Attestation from the church fathers and the Muratorian Fragment hold the authorship to John the disciple as the author and eyewitness to the life and works of Jesus. John is also one of the inner core of the closest three disciples to Jesus (along with Peter and James, son of Zebedee). His testimony would be worth more than most and we have multiple attestation to his authorship.
Orthodoxy. Was the teaching orthodox? John aligns well with the synoptics, see my article on John and similarities to the synoptics. So prior Gospels align with him and what John does is further affirm, clear up, reveal names once protected, protect the orthodoxy of the Christian message and teachings.
John was widely agreed upon that we know of from mid-second century with manuscripts found in central Egypt. For them to get there, there would be acceptance beyond the borders of Ephesus in west Turkey. There is no question of John by any church father. Marcion, the heretic however does reject John’s Gospel and since Marcions intent was to remove references to the “Old Testament God” this rejection is actually attestation in some form as he rejected Matthew and many of Pauls letters also. Something can only be rejected if it existed!
Johns gospel is relative for a number of reasons. Firstly it is organised biography. John is written in a way for all to read and clearly understand who Jesus came to be and what he would achieve. It is written in hindsight so plugs a lot of foreknowing as statements are made. Secondly, John writes in a way that would convict heresies in the bud like Doceitism which was of that time. One of the marvels in the synoptics is they don’t address the sort of persecutions from Nero with any visual parallels, however in the Book of Revelation, also by John, you can almost see Roman symbolism interpreted In it. John, written at the urging of friends likely to confirm a lot of what was said in the synoptics and clear up what misinterpretations have come about, have in all his works an aura of relevance.

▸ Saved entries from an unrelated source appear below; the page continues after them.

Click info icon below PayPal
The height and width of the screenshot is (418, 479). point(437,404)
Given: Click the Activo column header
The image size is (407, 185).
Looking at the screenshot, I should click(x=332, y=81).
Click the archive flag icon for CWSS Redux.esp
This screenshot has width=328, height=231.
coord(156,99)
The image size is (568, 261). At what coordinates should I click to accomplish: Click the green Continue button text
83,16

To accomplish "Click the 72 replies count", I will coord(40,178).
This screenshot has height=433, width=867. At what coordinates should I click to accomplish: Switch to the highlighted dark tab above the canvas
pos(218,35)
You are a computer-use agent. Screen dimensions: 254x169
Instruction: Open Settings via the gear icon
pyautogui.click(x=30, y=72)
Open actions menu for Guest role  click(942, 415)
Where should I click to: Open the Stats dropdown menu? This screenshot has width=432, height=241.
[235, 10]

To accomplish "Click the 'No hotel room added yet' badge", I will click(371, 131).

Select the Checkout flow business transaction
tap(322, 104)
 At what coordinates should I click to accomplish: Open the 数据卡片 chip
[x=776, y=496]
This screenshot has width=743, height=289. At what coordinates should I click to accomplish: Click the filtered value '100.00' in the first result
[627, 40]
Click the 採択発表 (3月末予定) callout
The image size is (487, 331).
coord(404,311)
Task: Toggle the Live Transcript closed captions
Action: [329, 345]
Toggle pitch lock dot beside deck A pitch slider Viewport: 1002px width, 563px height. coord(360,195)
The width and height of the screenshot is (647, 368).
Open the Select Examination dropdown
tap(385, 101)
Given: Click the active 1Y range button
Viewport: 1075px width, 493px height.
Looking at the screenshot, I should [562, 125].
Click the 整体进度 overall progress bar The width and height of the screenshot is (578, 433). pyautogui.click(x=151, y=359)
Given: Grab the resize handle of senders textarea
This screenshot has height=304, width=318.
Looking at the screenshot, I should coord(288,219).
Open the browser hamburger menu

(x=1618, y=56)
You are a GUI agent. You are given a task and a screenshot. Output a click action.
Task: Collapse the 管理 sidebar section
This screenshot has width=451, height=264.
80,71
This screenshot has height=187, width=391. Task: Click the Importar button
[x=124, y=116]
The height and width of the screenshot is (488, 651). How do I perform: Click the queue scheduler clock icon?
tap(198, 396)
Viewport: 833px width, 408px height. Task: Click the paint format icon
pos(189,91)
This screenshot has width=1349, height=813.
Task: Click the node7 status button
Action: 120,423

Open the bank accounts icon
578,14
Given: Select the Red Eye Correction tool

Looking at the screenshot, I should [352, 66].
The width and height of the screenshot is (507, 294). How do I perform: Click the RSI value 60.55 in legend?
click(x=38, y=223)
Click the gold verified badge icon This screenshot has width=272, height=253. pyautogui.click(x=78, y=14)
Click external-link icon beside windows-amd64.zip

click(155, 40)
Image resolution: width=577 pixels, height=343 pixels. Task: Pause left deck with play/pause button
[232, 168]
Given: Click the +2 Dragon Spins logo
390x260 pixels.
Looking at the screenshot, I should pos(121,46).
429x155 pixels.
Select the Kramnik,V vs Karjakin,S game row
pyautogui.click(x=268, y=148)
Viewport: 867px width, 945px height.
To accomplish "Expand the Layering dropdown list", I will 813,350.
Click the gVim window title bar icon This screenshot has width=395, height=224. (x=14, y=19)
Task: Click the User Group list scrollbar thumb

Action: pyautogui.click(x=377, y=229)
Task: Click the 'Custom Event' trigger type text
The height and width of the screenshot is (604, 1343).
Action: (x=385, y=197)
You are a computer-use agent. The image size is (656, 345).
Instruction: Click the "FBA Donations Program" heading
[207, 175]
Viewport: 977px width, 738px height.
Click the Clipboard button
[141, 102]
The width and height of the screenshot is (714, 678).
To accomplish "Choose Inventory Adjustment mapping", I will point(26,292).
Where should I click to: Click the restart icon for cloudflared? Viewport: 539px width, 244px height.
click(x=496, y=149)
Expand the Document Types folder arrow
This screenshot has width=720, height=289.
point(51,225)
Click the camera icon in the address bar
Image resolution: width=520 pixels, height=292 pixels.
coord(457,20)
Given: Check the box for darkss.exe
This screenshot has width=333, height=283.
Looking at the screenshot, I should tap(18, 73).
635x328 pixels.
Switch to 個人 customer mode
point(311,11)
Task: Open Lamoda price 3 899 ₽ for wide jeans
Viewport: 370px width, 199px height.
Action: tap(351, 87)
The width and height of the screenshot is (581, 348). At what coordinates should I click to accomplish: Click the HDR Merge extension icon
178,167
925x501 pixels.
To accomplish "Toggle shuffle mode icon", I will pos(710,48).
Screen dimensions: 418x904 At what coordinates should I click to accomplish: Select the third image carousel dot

John, supervised by God writes the testimony of the life of Jesus as the disciples are promised in Acts 1 that they will know all things required. John records many events and situations that have transformative value unlike other Christian works like Didache, the Shepherd of Hermas or any of the church father works. John’s Gospel certainly has the power by the Holy Spirit to lead people into right relationship with God the way many casual poems or stories do not.